A Purge is the only thing that will reverse course and restore Justice. Time will erase us who witnessed this, but will not erase the crime.
Billy Fuster …this is spot on. Until armed military is put on our border with orders to shoot the invaders it will remain this way.
Billy
The far left ATLANTIC had a good article 2 or 3 years ago. It said America has started 4 wars since WW2 and lost all 4. (Mao started Korea, not HST!) All 4 started by UNIPARTY PRESIDENTS (My label, Not theirs) who wanted to distract Americans from a bad economy. NOT WIN!
When I went to kill Mao’s boys for JFK, we all figured we were protecting Jacky’s relatives Rubber plantations. By the time my tour was done I figured it was all about the bad economy. Sometimes THE ATLANTIC gets it right! IMHO this article (EXCEPT FOR KOREA) WAS RIGHT ON!
I’ve always appreciated the people who fought our wars, they did what they saw as their duty to country and family at the time. In the best cases it was to earn / preserve freedom. In the worst cases, the wrong causes or just empire adventuring by our nation’s leaders.
I favor the view expressed on a plaque, I saw many years ago, at Fort Phil Kearny in Wyoming (equally applicable to other wars between different peoples, including the WBTS in the 1860s) –
the – Heroic Men and Women Have Stood Where You Now Stand – plaque.
Which reads in part:
Bravery and courage were their hallmarks. Bravery and courage are not the possession of men alone for women served here also; both inside the stockade and in the Indian villages. They too shouldered the isolation, grief, loneliness, cold and hardships. Neither are bravery and courage the possession of white men alone for red men also fought here with bravery and courage.
Bravery and courage have no relationship to whether the cause they serve is “right” or “wrong!” Wherever, and by whom, bravery and courage are manifested, and in whatever cause they serve, these qualities merit respect and are worthy of honor for themselves alone.
We will do an unforgiveable disservice to those, both red and white, who here did their duty if their bravery and courage are not remembered and honored.
We will also have failed those who come after us if we do not protect and preserve this ground and provide, as best we can, a means of enabling posterity to KNOW, to APPRECIATE, and to FEEL the great events which took place here in the shadow of the Big Horns.

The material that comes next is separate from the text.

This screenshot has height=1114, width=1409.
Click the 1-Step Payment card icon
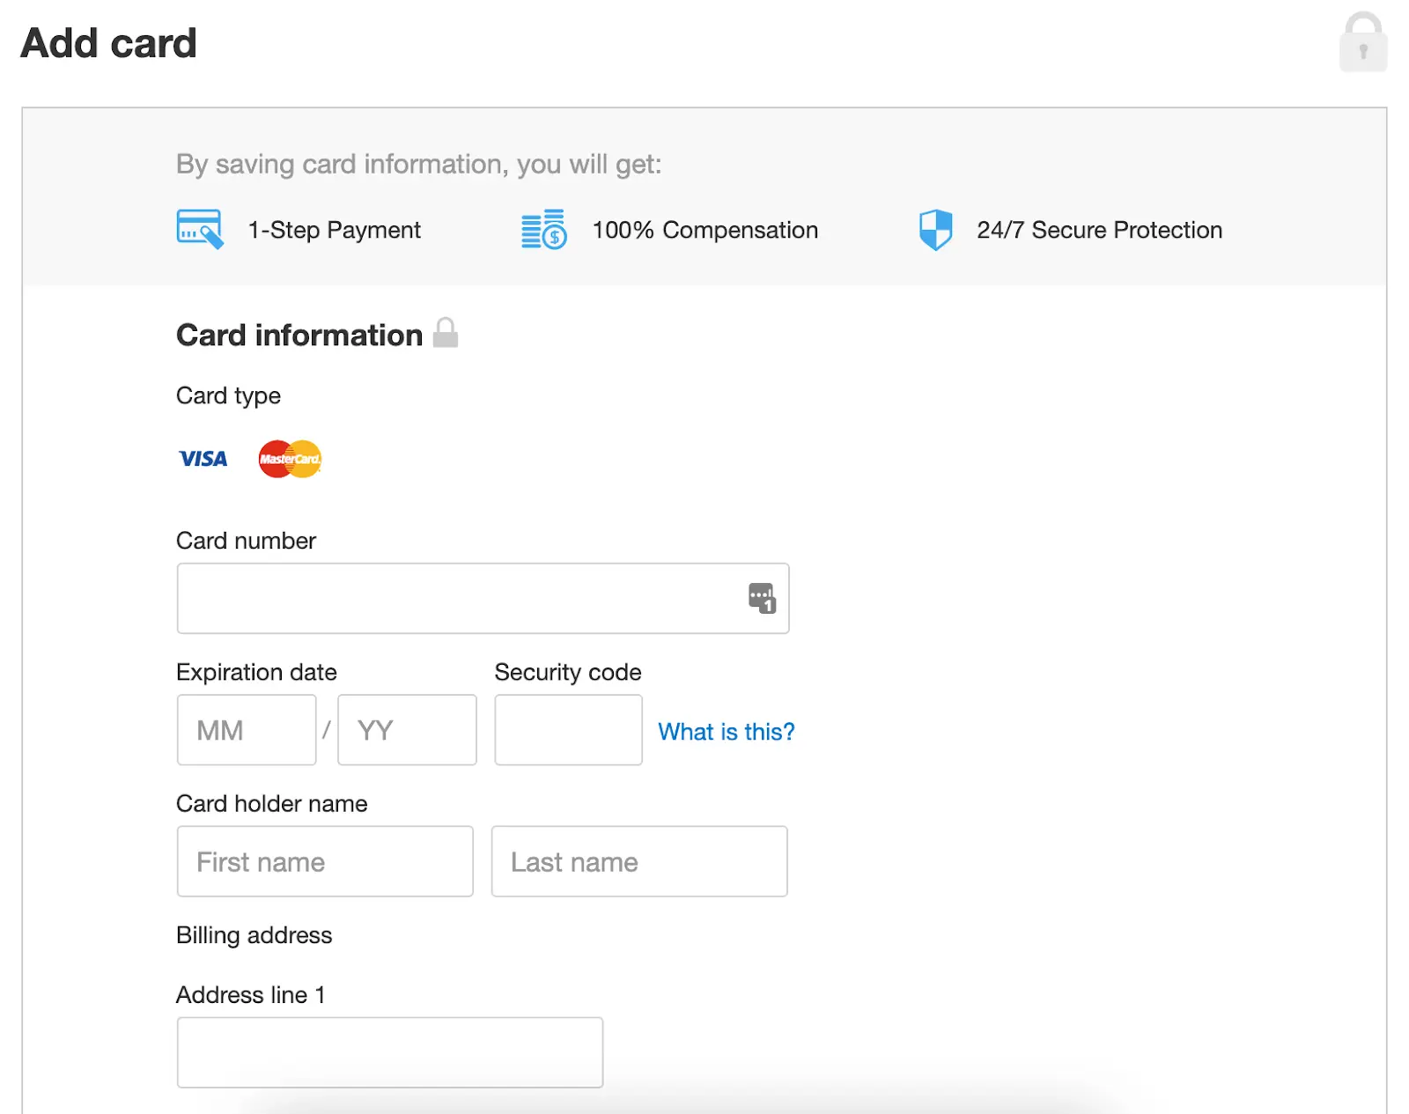click(x=198, y=228)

You can read the Charles Weaver Margolf’s IN PRAYER: VISION OF HOPE, and the rest of the story here:
https://www.fortphilkearny.com/fpk-detailed-history .
http://i162.photobucket.com/albums/t257/wormholegamma/WY%20-%20Fort%20PK/P1080235_zps611159e9.jpg .
As an aside. Watching “Task Force Faith – the story of the 31st regimental combat team”. One badly wounded survivor told of a German who had fought with German Wehrmacht in WW2, who was then a US soldier, who refused to leave his wounded officer behind though ordered to do so. Times change enemies and causes.